Top Cuban dissident Paya killed in car accident

HAVANA: Cuban dissident Oswaldo Paya, a winner of the Sakharov human rights prize who challenged the island's communist regime for decades, has died in a car accident the government said.
Paya, 60, is the second key dissident to die in Cuba in less than a year.
"His death has been confirmed. We went to the hospital and an official showed us his identification," Manuel Gonzalez, a man in the eastern Bayamo area, where the accident took place, told AFP by telephone.
Paya died Sunday on the road linking Bayamo, in Granma province about 750 kilometers (465 miles) east of Havana, and the city of Las Tunas.
"We don't have any other details. We can only hope that there will be an autopsy and that an investigation is launched," Gonzalez said.
Gustavo Machin, an official in Cuba's International Press Center, a department of the foreign ministry, said another Cuban died in the accident that claimed Paya's life. A Spanish national and a Swedish national were injured and are receiving medical assistance at a local hospital, Machin said.
Paya, an engineer specializing in medical equipment, was the founder of the Christian Liberation Movement advocating political change in the Communist-run island.
He began his dissident activities in the wake of the 1968 Soviet invasion of Czechoslovakia.

◆ To do
1. Reproduce word for word the passage of the report on Oswaldo Paya's death starting at "Paya died Sunday" and ending at "the Communist-run island.".
2. In the report on Oswaldo Paya's death, what movement did Paya found?

◆ Exercise data
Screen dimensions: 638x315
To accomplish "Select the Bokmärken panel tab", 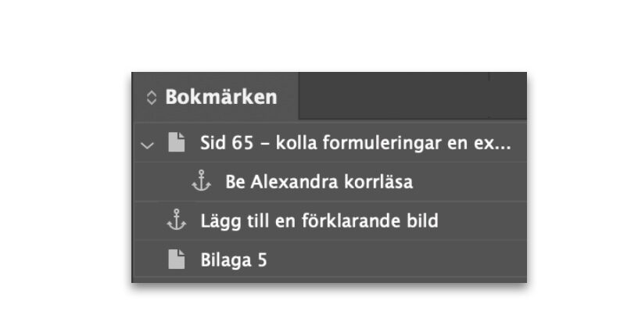I will pyautogui.click(x=216, y=96).
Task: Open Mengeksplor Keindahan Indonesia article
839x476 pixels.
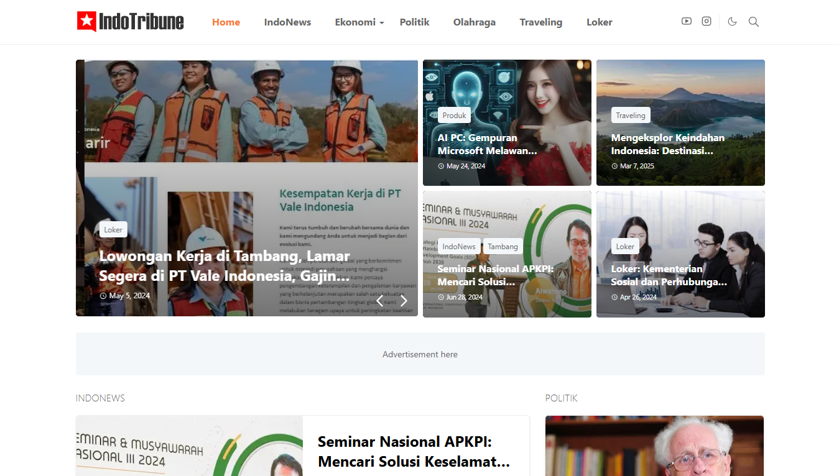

◆ Responses to the exercise
1.
Paya died Sunday on the road linking Bayamo, in Granma province about 750 kilometers (465 miles) east of Havana, and the city of Las Tunas.
"We don't have any other details. We can only hope that there will be an autopsy and that an investigation is launched," Gonzalez said.
Gustavo Machin, an official in Cuba's International Press Center, a department of the foreign ministry, said another Cuban died in the accident that claimed Paya's life. A Spanish national and a Swedish national were injured and are receiving medical assistance at a local hospital, Machin said.
Paya, an engineer specializing in medical equipment, was the founder of the Christian Liberation Movement advocating political change in the Communist-run island.

2. The Christian Liberation Movement.